Его голос господствовал в могильной тишине зала, словно он был тут единственный живой человек.
— Мы, коммунисты, всегда в отпуску у смерти,— сказал он. — Это я прекрасно сознаю. Я не знаю, продлите ли вы мне еще мой отпуск или я должен буду переселиться к Карлу Либкнехту и Розе Люксембург,— во всяком случае, я смотрю навстречу вашему приговору с самообладанием и внутренней твердостью. Развития событий нельзя остановить. Исчезновение того или иного вождя ни в коем случае не сможет остановить поступательного движения вперед!
Он возвысил голос:
— И все же я знаю: рано или поздно в этом помещении будут заседать другие судьи, и тогда наказание по обвинению в государственной измене понесет тот, кто совершит преступление против диктатуры пролетариата! Выносите приговор, если вы считаете это правильным. Я защищался только против попытки облить грязью мою политическую репутацию, советскую республику, с которой чувствую себя тесно связанным, и доброе имя мюнхенских рабочих. Все они, и я вместе с ними, мы все старались, по совести и по мере своих знаний, исполнить наш долг перед коммунистической мировой революцией!

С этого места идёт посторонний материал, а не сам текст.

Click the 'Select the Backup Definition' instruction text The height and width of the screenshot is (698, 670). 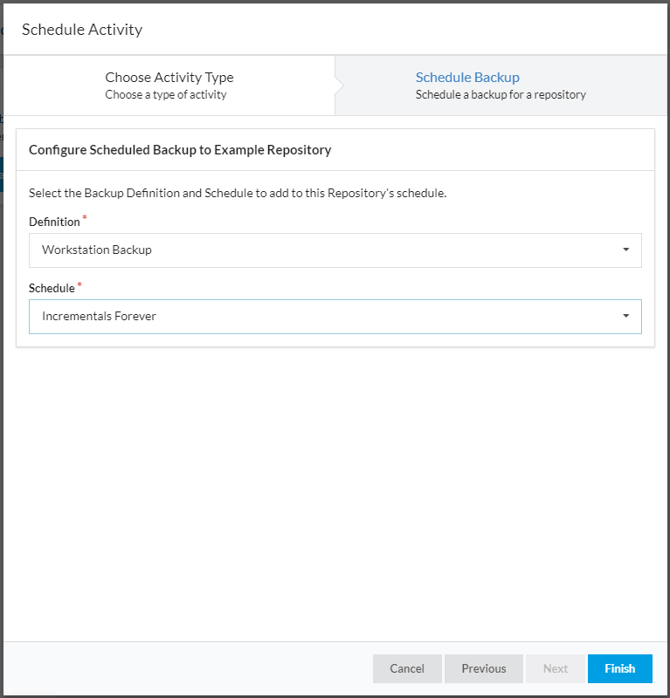tap(237, 193)
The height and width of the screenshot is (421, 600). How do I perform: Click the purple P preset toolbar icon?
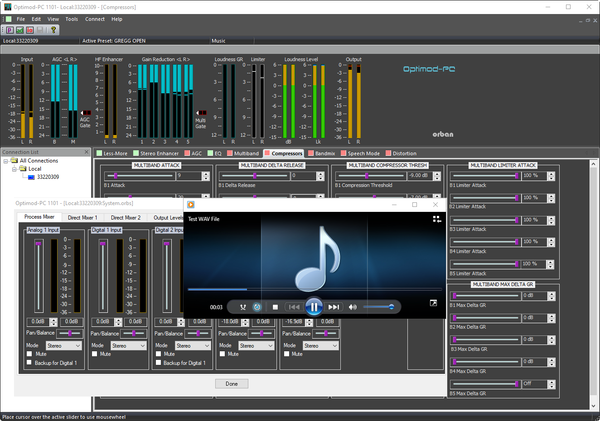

Вчера, когда лейтенант фон Лерхенфельд после речи рокурора уводил Левинэ, чтобы отправить его обратно тюрьму, Левинэ спросил его:
— Вы тоже верите, что я — бесчестный трус?
— Вы не трус,— холодно отвечал тот,— но расстрелять вас необходимо.
Это был честный ответ убежденного в своей правоте врага. Людей будущего победители хотели бы поставить не закона. Но не решаются, боятся еще. И тогда рождается неизбежная клевета. Для него, Левинэ, выбрана именно такая клевета, но в другое время, при другом положении, возможна любая другая — только бы действительна она была для смертного приговора.
Все же клевета прокурора подарила ночным кошмаром и разбудила раньше тюремного сторожа. Это случилось под утро. Голова катилась. Тело плыло слишком медленно, и в этом было невыносимое страдание. Хотелось крикнуть, застонать, но голос не слушался, как не слушалось тело. Спазмы хватали горло, хотелось облегченно заплакать, но слезы не шли, только хрип вырывался из непокорной груди. Сердце готово было разорваться от напряжения. Тело тосковало по жизни, нога искала ногу жены, руки ловили воздух...
Левинэ открыл глаза в мрак ночной камеры.
В камере — тише, могильнее, чем во сне. И нельзя убежать от мыслей. Невозможно остановить работу мозга.
Если закрыть глаза, то вновь под ресницами оживает мрак и путаются причудливые образы. И опять покатилась голова и поплыло вдаль тело. Но сердце напряглось так, что не выдержать больше. И вновь Левинэ разбудил себя, очнулся, побеждая оцепенение.